Data provided:
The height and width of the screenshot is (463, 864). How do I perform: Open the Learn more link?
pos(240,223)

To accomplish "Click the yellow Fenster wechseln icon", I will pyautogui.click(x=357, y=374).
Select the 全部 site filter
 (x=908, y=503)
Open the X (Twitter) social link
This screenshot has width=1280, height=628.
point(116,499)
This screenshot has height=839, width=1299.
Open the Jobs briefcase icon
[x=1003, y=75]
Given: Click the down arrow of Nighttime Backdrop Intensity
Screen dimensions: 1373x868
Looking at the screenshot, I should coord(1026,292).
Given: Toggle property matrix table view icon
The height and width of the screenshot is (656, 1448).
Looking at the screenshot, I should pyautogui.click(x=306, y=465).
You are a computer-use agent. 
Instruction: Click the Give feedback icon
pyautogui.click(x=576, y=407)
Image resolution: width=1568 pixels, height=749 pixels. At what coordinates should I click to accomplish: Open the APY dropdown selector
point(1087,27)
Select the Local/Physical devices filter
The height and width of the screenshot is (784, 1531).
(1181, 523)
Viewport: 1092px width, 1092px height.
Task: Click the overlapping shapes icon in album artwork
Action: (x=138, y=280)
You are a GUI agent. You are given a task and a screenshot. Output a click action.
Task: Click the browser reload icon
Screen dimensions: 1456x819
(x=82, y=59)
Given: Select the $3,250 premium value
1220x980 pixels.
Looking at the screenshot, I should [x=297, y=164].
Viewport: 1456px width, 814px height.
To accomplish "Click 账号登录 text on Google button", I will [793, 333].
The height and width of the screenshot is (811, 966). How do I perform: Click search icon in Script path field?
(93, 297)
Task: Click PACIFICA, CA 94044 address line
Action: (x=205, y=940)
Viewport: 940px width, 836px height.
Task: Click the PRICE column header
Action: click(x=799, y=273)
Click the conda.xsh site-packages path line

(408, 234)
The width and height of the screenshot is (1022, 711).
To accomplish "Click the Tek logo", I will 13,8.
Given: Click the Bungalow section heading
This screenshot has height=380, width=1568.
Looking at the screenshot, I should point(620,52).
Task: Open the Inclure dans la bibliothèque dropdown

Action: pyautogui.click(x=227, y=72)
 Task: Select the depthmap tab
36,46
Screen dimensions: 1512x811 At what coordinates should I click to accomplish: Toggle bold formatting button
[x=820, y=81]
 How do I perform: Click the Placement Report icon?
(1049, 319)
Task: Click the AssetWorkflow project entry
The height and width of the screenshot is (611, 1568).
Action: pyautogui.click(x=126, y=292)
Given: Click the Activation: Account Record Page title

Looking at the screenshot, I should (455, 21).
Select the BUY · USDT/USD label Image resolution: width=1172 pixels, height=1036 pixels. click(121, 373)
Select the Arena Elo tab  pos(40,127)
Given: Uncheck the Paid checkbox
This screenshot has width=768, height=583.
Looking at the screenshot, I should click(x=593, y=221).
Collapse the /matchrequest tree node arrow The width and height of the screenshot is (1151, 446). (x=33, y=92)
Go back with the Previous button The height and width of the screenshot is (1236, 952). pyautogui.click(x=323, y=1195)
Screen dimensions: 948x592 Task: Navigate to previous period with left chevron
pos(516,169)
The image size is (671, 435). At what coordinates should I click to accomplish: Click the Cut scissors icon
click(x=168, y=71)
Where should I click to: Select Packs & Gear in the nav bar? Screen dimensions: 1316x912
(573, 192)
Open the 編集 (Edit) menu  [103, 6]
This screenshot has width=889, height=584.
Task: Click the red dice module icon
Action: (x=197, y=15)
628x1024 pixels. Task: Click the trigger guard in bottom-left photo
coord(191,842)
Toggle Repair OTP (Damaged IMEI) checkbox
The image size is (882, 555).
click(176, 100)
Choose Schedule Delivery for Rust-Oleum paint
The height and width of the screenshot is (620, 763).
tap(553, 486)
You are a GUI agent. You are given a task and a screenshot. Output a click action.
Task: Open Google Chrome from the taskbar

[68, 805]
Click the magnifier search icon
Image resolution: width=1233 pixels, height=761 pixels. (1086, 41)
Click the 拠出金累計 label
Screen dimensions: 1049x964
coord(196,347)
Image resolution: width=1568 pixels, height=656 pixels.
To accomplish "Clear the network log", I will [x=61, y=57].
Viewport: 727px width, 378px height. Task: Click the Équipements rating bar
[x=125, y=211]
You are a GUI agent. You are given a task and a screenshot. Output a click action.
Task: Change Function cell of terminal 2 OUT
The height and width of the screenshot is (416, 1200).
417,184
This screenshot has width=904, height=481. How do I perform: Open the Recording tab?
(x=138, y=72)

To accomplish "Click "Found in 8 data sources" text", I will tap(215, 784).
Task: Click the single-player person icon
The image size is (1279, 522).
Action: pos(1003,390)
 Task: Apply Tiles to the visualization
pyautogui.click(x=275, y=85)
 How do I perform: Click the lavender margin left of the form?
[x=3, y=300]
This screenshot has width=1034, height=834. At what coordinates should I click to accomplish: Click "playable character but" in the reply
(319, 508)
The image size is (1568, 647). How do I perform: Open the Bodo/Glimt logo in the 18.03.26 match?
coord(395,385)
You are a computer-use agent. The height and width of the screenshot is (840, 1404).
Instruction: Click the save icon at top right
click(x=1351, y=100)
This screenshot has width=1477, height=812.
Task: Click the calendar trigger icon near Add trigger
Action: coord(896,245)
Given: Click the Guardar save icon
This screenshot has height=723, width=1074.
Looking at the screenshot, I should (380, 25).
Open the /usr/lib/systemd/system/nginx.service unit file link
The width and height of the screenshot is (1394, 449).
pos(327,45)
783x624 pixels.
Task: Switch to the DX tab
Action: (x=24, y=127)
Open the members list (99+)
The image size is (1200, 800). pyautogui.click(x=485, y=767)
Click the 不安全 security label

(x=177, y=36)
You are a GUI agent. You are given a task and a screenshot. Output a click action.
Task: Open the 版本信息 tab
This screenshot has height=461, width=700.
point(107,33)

Exercise aim: Rewrite as a two-column CSV with headers instruction and action the lines starting at the one that contains "Given: Click the Activation: Account" and stopping after the one that contains "Looking at the screenshot, I should click(x=593, y=221).", one row per pair of text and answer. Put each field in double quotes and turn any line breaks into spaces.

Output for this task:
instruction,action
"Given: Click the Activation: Account Record Page title","Looking at the screenshot, I should (455, 21)."
"Select the BUY · USDT/USD label Image resolution: width=1172 pixels, height=1036 pixels.","click(121, 373)"
"Select the Arena Elo tab","pos(40,127)"
"Given: Uncheck the Paid checkbox This screenshot has width=768, height=583.","Looking at the screenshot, I should click(x=593, y=221)."